Work instruction: Repeat everything in the passage on geysers below from "Erupting geysers provide" down to "every 65 minutes.", word for word.

Geysers, Fumaroles, and Hot Springs
Geysers, fumaroles (also called solfataras), and hot springs are generally found in regions of young volcanic activity. Surface water percolates downward through the rocks below the Earth's surface to high-temperature regions surrounding a magma reservoir, either active or recently solidified but still hot. There the water is heated, becomes less dense, and rises back to the surface along fissures and cracks. Sometimes these features are called "dying volcanoes" because they seem to represent the last stage of volcanic activity as the magma, at depth, cools and hardens.
Erupting geysers provide spectacular displays of underground energy suddenly unleashed, but their mechanisms are not completely understood. Large amounts of hot water are presumed to fill underground cavities. The water, upon further heating, is violently ejected when a portion of it suddenly flashes into steam. This cycle can be repeated with remarkable regularity, as for example, at Old Faithful Geyser in Yellowstone National Park, which erupts on an average of about once every 65 minutes.

Recorded data:
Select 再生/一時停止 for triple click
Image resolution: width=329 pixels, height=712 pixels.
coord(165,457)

==

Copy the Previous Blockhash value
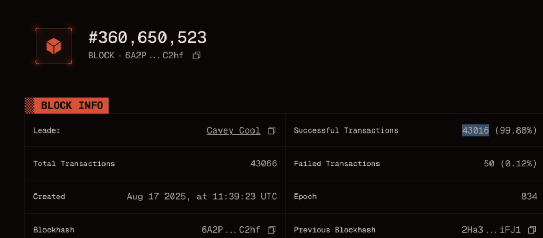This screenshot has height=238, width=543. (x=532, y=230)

Written answer:
Erupting geysers provide spectacular displays of underground energy suddenly unleashed, but their mechanisms are not completely understood. Large amounts of hot water are presumed to fill underground cavities. The water, upon further heating, is violently ejected when a portion of it suddenly flashes into steam. This cycle can be repeated with remarkable regularity, as for example, at Old Faithful Geyser in Yellowstone National Park, which erupts on an average of about once every 65 minutes.